[Exercise materials]:
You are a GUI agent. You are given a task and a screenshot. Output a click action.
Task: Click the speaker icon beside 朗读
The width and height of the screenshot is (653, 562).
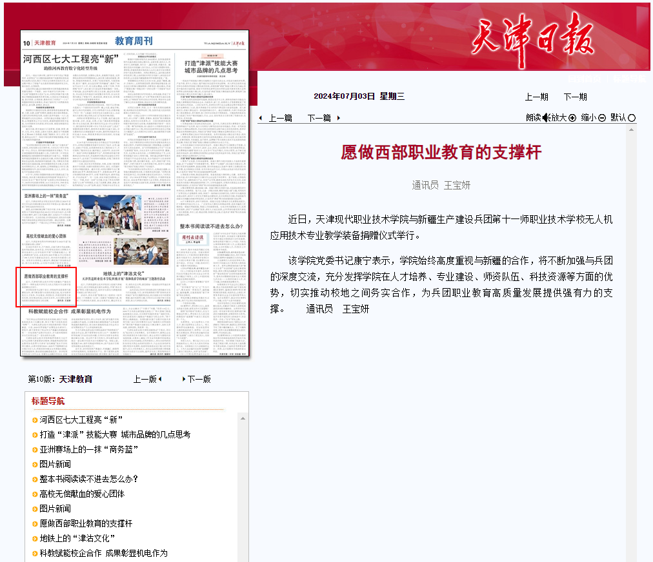(545, 117)
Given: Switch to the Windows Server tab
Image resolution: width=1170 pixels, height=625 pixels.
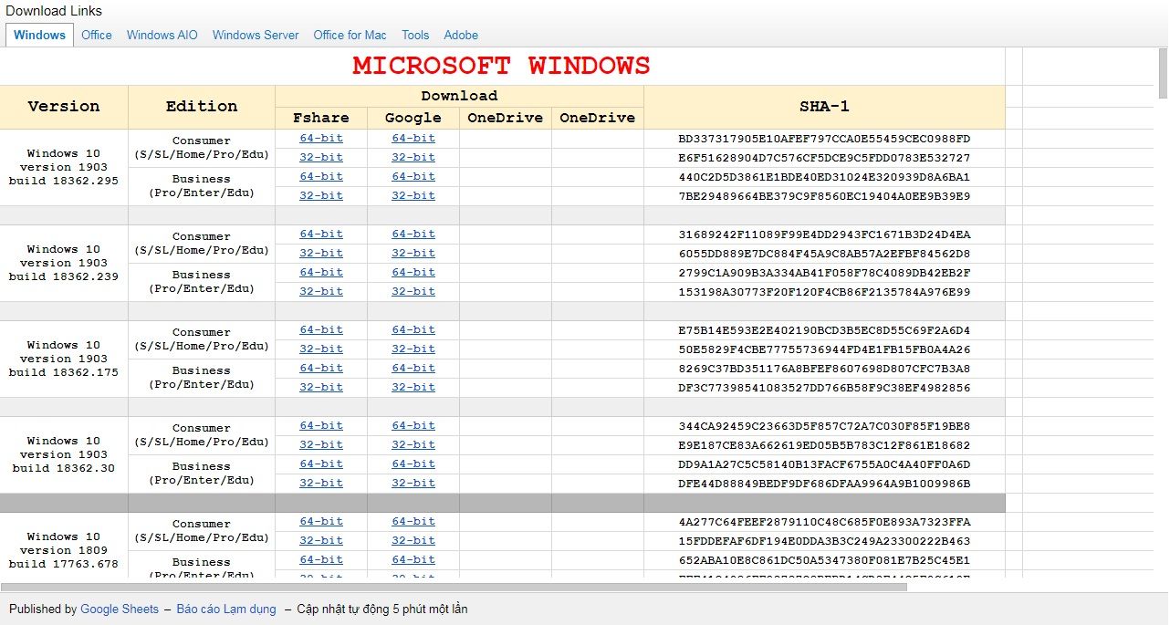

[Aim of the exercise]:
Although the records contain pictures, the output must hold only their exact wording.

[Answer to this exercise]:
You are a GUI agent. You are given a task and a screenshot. Output a click action.
Task: Click the speaker icon beside 朗读
The width and height of the screenshot is (653, 562).
(545, 117)
Given: Switch to the Windows Server tab
Image resolution: width=1170 pixels, height=625 pixels.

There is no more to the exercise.